Write out exactly the lines running from the line that includes "You are a computer-use agent. Image" to the end of the data, both ends included, and nothing besides.

(Records from a dataset)

────────────────────

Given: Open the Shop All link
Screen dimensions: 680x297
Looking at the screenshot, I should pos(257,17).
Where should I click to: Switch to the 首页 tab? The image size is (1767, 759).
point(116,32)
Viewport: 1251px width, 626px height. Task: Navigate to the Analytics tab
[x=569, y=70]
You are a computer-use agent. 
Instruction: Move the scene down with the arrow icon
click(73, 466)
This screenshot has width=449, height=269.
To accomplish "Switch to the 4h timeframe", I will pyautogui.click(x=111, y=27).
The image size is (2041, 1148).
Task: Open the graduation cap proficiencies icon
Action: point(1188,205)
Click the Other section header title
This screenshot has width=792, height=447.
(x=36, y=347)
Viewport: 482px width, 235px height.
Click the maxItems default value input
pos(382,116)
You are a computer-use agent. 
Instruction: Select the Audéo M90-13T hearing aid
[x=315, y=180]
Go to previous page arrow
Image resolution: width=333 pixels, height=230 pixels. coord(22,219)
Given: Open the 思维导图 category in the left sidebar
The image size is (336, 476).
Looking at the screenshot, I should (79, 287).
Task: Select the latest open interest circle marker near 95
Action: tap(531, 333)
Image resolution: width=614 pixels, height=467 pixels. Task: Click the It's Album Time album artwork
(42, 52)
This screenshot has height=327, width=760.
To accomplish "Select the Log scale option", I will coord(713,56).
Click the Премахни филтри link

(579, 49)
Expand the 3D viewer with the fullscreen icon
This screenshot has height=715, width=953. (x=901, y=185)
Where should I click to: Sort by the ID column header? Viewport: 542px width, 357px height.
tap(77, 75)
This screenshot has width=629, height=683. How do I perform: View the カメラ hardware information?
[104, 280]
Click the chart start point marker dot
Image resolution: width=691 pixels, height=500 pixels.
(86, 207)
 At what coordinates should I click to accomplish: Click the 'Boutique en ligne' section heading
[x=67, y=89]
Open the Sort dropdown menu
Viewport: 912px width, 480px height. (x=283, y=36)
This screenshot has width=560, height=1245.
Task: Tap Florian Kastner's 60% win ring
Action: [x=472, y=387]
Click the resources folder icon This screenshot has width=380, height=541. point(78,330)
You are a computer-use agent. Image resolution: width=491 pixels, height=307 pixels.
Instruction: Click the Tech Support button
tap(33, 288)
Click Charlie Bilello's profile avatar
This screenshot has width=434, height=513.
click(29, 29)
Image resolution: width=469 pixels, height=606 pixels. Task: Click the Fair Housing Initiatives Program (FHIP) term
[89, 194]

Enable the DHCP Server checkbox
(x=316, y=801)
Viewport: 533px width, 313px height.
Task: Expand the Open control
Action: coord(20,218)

────────────────────

→ RESULT OF THIS TASK:
You are a computer-use agent. Image resolution: width=491 pixels, height=307 pixels.
Instruction: Click the Tech Support button
tap(33, 288)
Click Charlie Bilello's profile avatar
This screenshot has width=434, height=513.
click(29, 29)
Image resolution: width=469 pixels, height=606 pixels. Task: Click the Fair Housing Initiatives Program (FHIP) term
[89, 194]

Enable the DHCP Server checkbox
(x=316, y=801)
Viewport: 533px width, 313px height.
Task: Expand the Open control
Action: coord(20,218)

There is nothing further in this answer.